Nowadays the country’s main sources of employment, for the 10 percent of the working age population who are employed, are the aid-reliant public sector, and the detention center the island hosts for people seeking asylum in Australia. However, it is this detention center, officially known as the Regional Processing Center (RPC), that is causing the latest problems in Nauru’s messy modern history.

The Australian government’s policy is that no person seeking asylum via a maritime route will ever be settled in Australia, regardless of whether they are found to be genuine refugees. Those who have attempted to reach Australia by boat have been transported to detention centers either on Manus Island in Papua New Guinea (recently ruled unconstitutional by the PNG Supreme Court) or on Nauru.

Australia saw the offshore detention center on Nauru as a way to kill three birds with one stone. It could solve a domestic political problem of public suspicion towards refugees, it could disrupt people smugglers who could no longer claim their services would get asylum seekers to Australia, and it could also provide Nauru with a new source of income to prevent it from becoming a potential failed state.

As a result Nauru’s national interest has became reliant on a steady stream of asylum seekers to maintain the continued existence of the detention center.
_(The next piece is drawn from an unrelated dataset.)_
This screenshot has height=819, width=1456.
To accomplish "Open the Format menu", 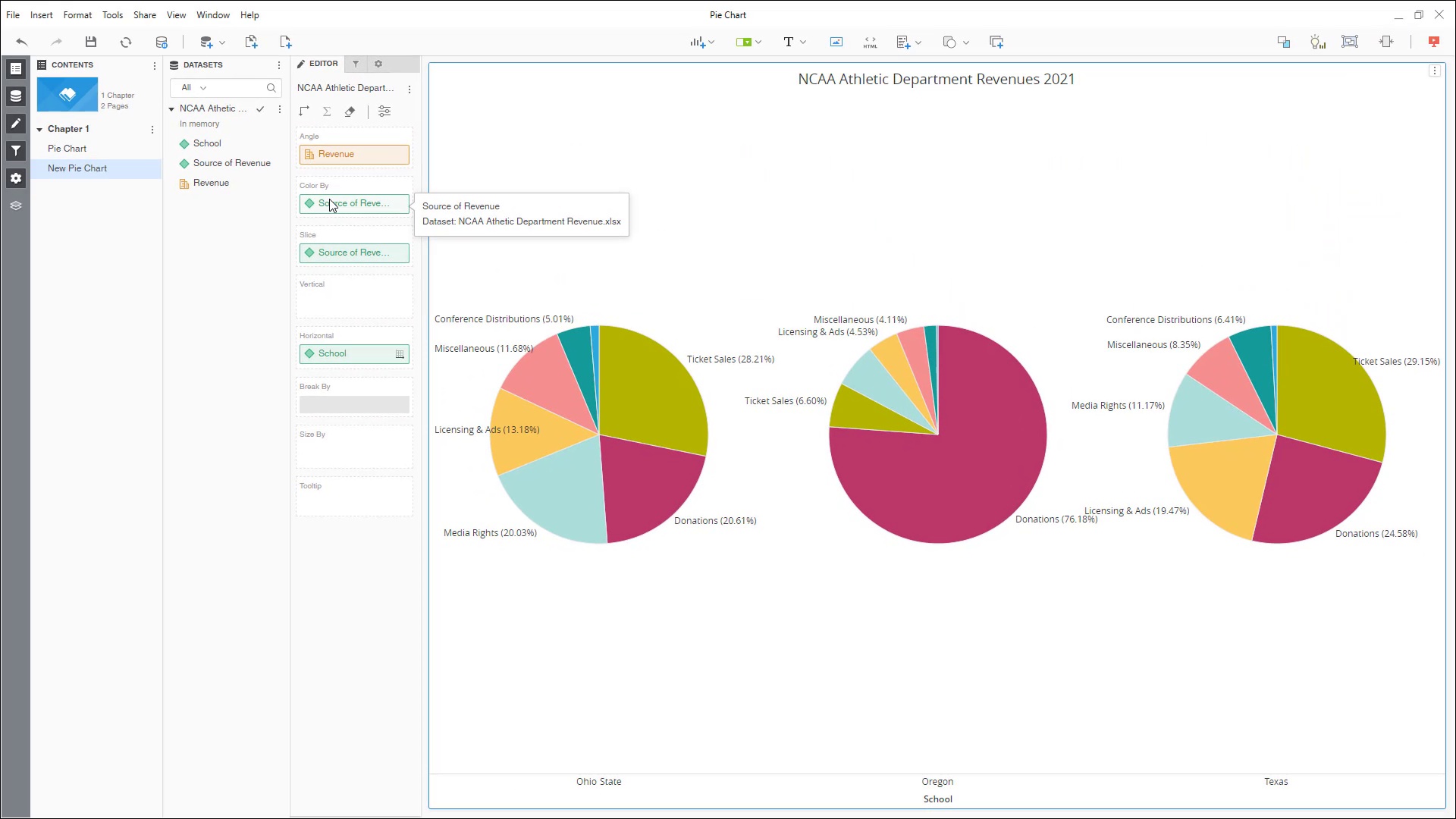I will coord(77,15).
However, with Australia having “smashed the business model” of the people smugglers, they have left Nauru without a continued supply of “product” to warehouse. The second part of Australia’s plan undermines the third.  

Due to Nauru’s need to protect the offshore detention scheme the barriers it has set to investigate the conditions in the RPC have been raised. In 2014, the fee for a journalist visa to the country increased from US $180 to US $7000. The fee is non-refundable should the application be unsuccessful, effectively signalling that the country is off-limits. When media outlets such as the Australian Broadcasting Corporation (ABC) report on conditions for refugees on Nauru (using covert tactics), the response from the Nauruan government is highly defensive.  
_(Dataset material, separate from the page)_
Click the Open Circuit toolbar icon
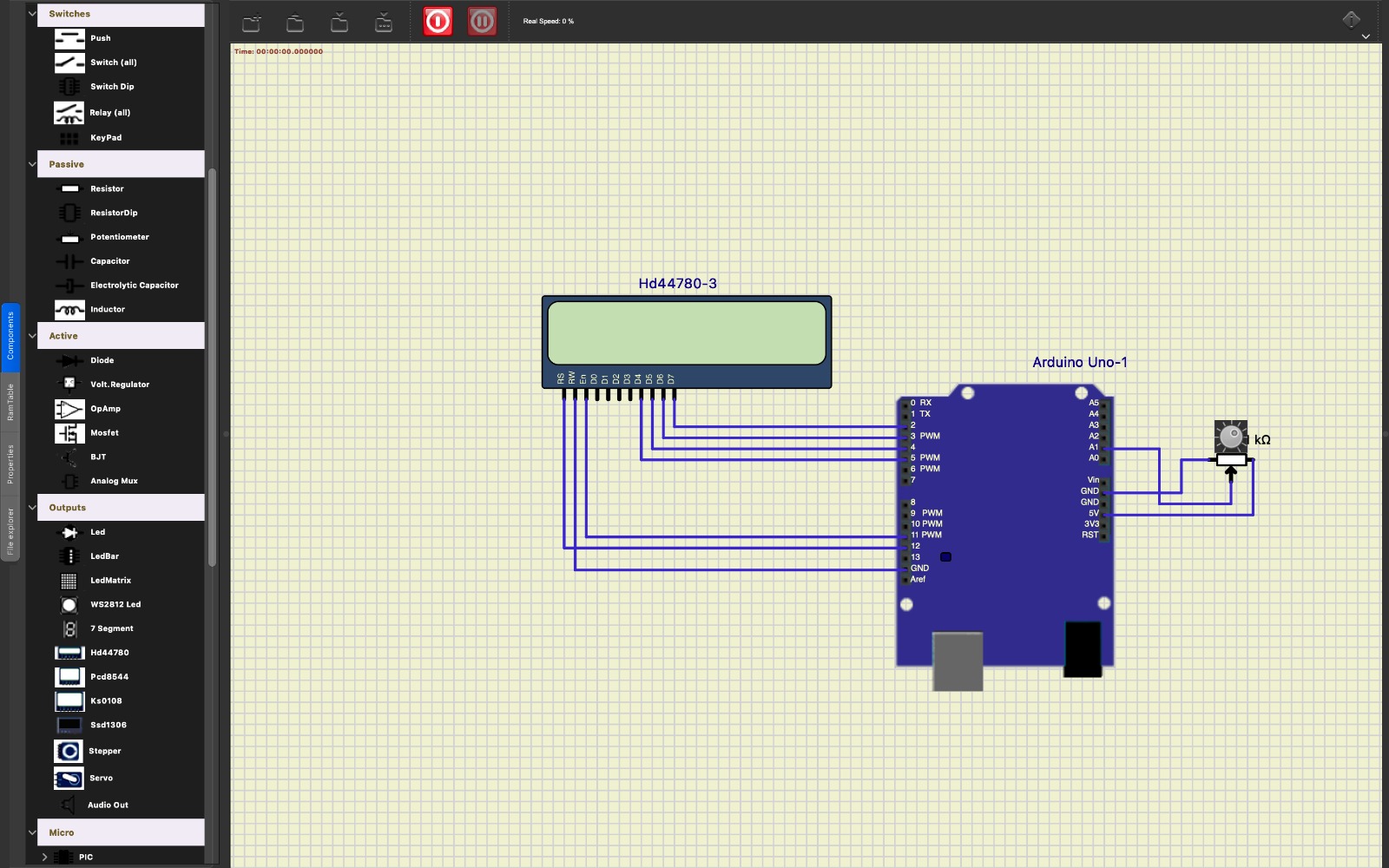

As of August this year there are 410 people being held in the RPC, with around 700 others, whose refugee status has been confirmed, living in the wider Nauru community. However, with almost no employment prospects and a public increasingly hostile to their presence, alongside the country’s aforementioned structural problems, Nauru lacks the resources to be considered a genuine resettlement location for these people. Yet, the Australian government refuses to resettle refugees in countries that are suitably well-resourced, seeing this as a “marketing opportunity” for people smugglers.
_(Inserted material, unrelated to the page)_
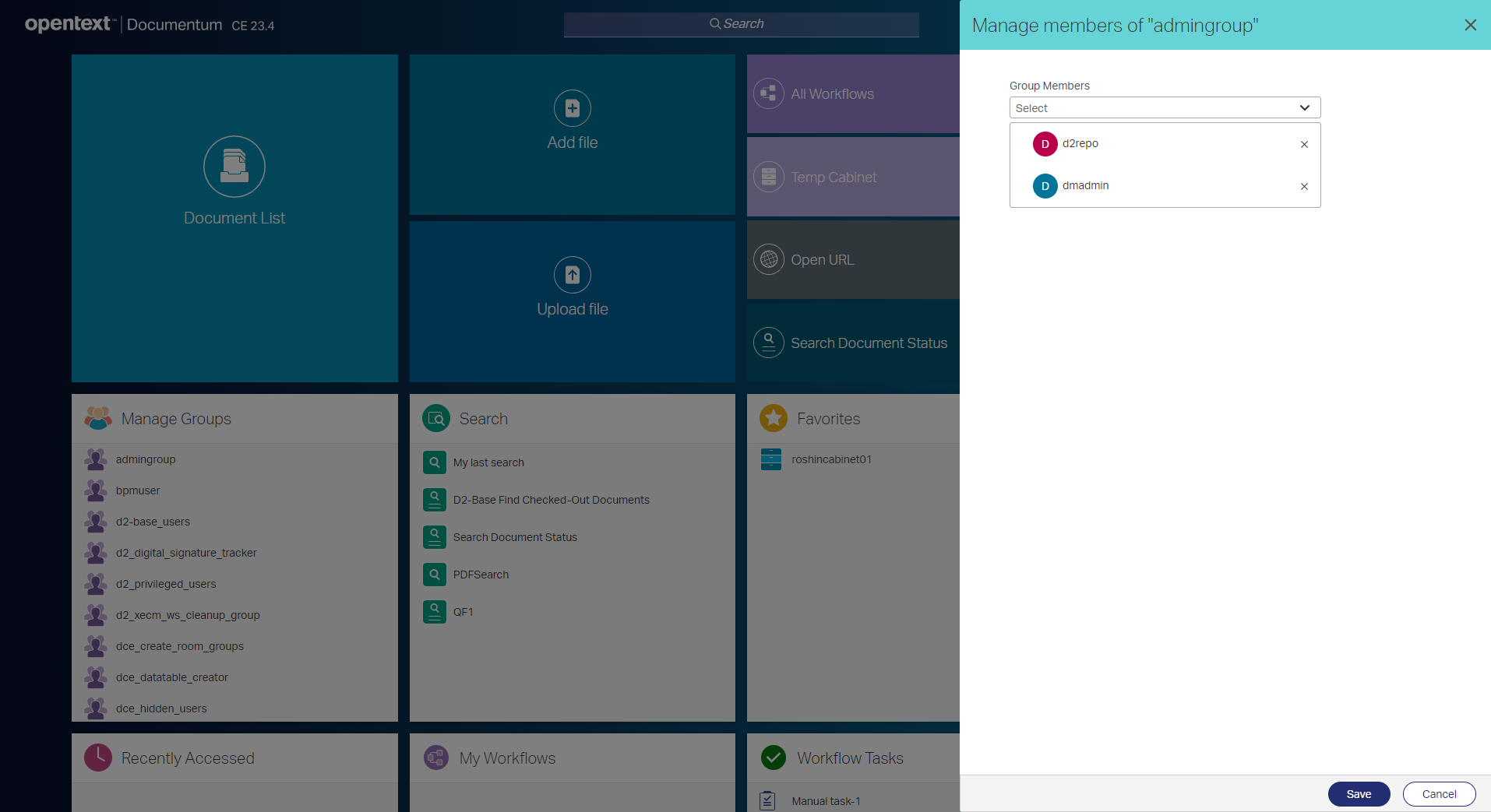
Task: Run the PDFSearch saved search
Action: click(481, 575)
Maintaining this posture presently seems essential for Australia’s business model in its arc of instability. However, while the current policy stalemate might temporarily suit both parties’ perceived interests, the conditions required to maintain it are unsustainable. Those refugees and asylum seekers currently on the island are unfortunate pawns in an attempt to stave off an inevitable decision about the country’s future viability.

Due to its current lack of resources, Nauru has been left with little choice but to sell its sovereignty to Australia. However, as with the country’s phosphate mining, the short-term nature of this sale is becoming apparent. The brutal irony is that without the current presence of displaced persons, the people of Nauru may become displaced themselves.